Individuals with HIV have a sixfold greater likelihood of also being infected with hepatitis C virus, according to a global systematic review and meta-analysis published in Lancet Infectious Diseases.
Researchers analyzed 783 studies of the prevalence of HIV and hepatitis C virus (HCV) infection, providing co-infection estimates for 88 countries, and found the odds of HCV infection among individuals with HIV was 5.8 times higher than in HIV-negative individuals, with an overall co-infection prevalence of 6.2% in HIV-infected individuals.
“People living with HIV without treatment are less likely to spontaneously clear HCV infection, have higher HCV viral loads, and experience more rapid HCV disease progression than those without HIV infection,” wrote Lucy Platt, Ph.D., from the London School of Hygiene & Tropical Medicine, and her coauthors.
The co-infection prevalence was lower in general population samples (2.4%) and pregnant or heterosexually exposed samples (4%), but slightly higher in men who have sex with men (6.4%) and significantly higher among individuals who inject drugs (82.4%).

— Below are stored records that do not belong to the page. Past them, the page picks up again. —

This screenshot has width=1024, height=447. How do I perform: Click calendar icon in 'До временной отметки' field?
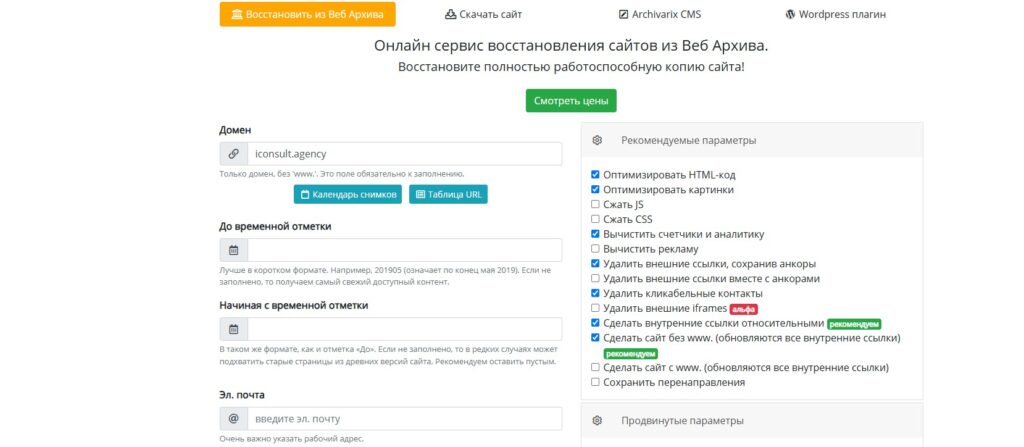pyautogui.click(x=234, y=250)
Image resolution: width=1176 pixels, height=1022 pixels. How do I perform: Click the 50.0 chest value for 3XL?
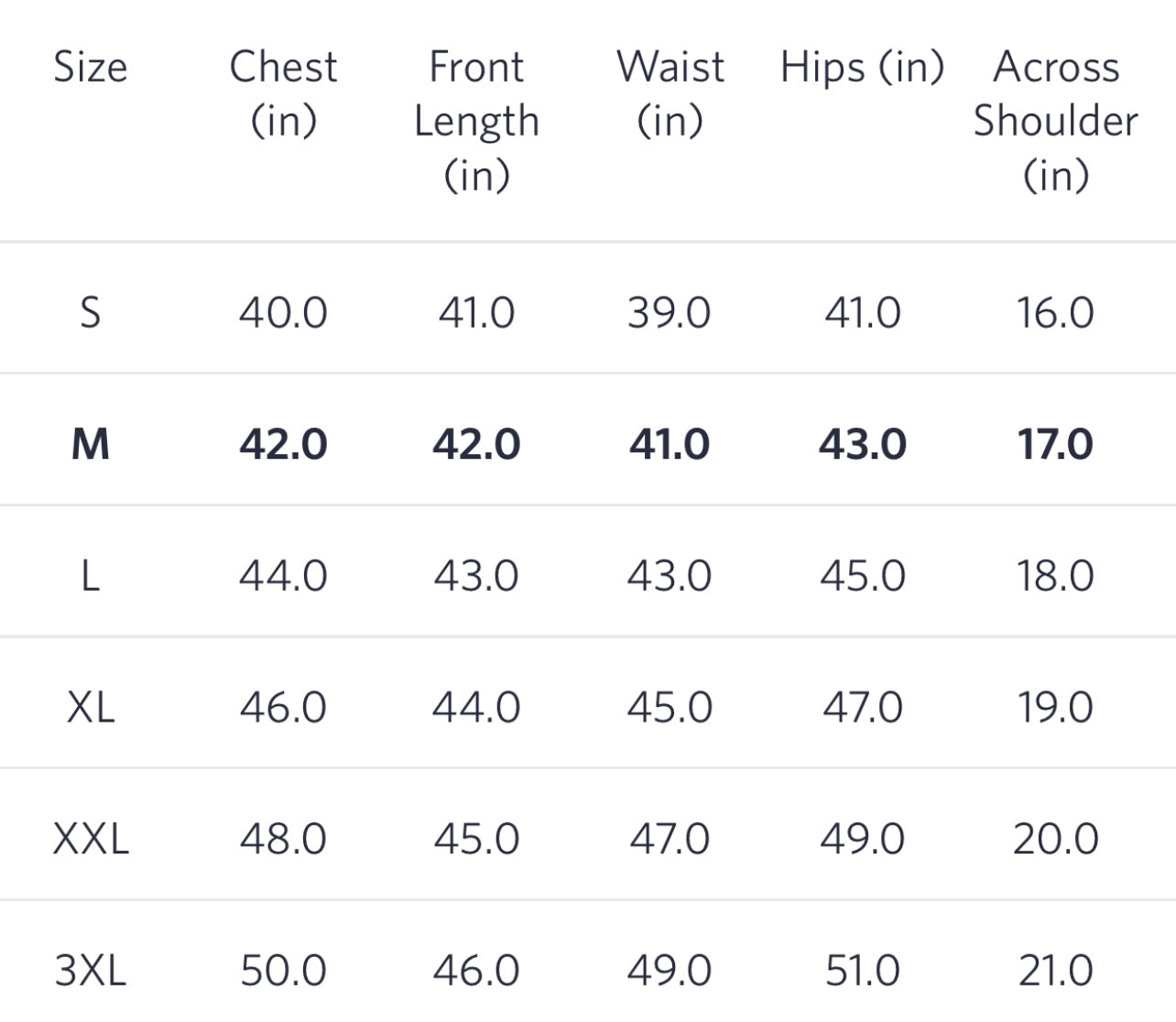(x=283, y=970)
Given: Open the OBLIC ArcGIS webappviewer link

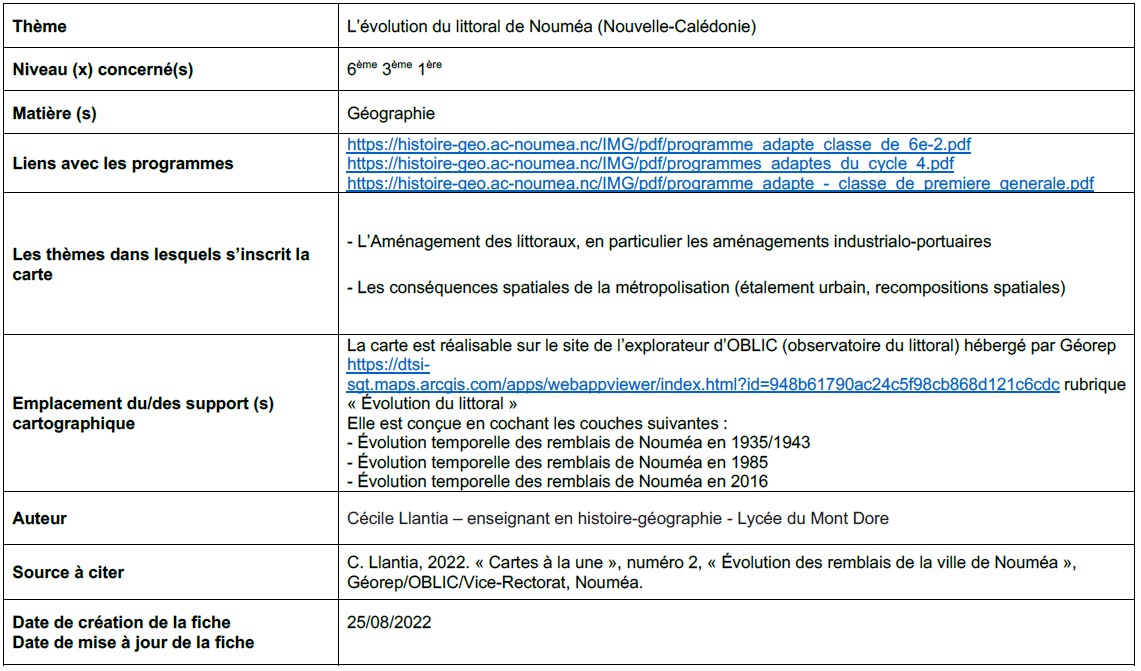Looking at the screenshot, I should [x=702, y=385].
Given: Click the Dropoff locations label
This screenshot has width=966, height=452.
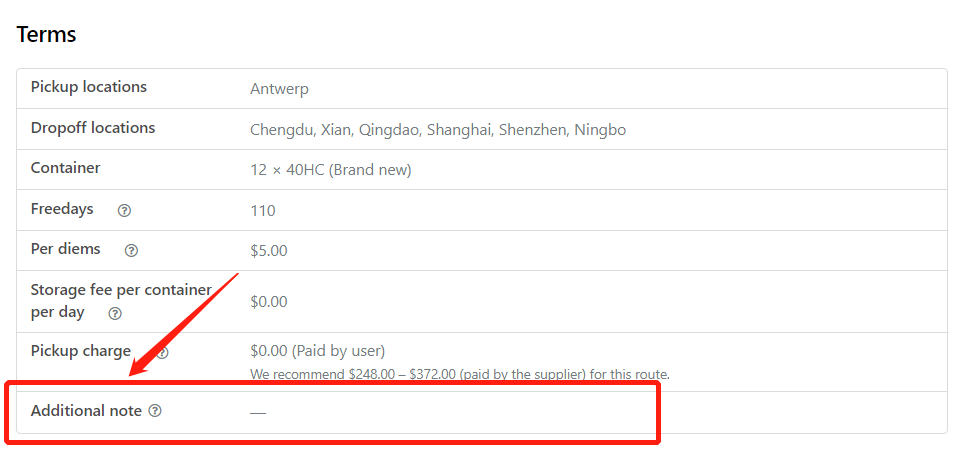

The highest prevalence of co-infection in general population samples was in North Africa and the Middle East, while the highest prevalence of co-infection among men who have sex with men was found in North America, and the highest prevalence of co-infection among pregnant women was in western and central Africa (Lancet Infect Dis. 2016 Feb 24. doi: 10.1016/S1473-3099(15)00485-5).
The study was funded by the World Health Organization. One author declared funding from the Medical Research Council UK and membership in the STOP-HCV Consortium.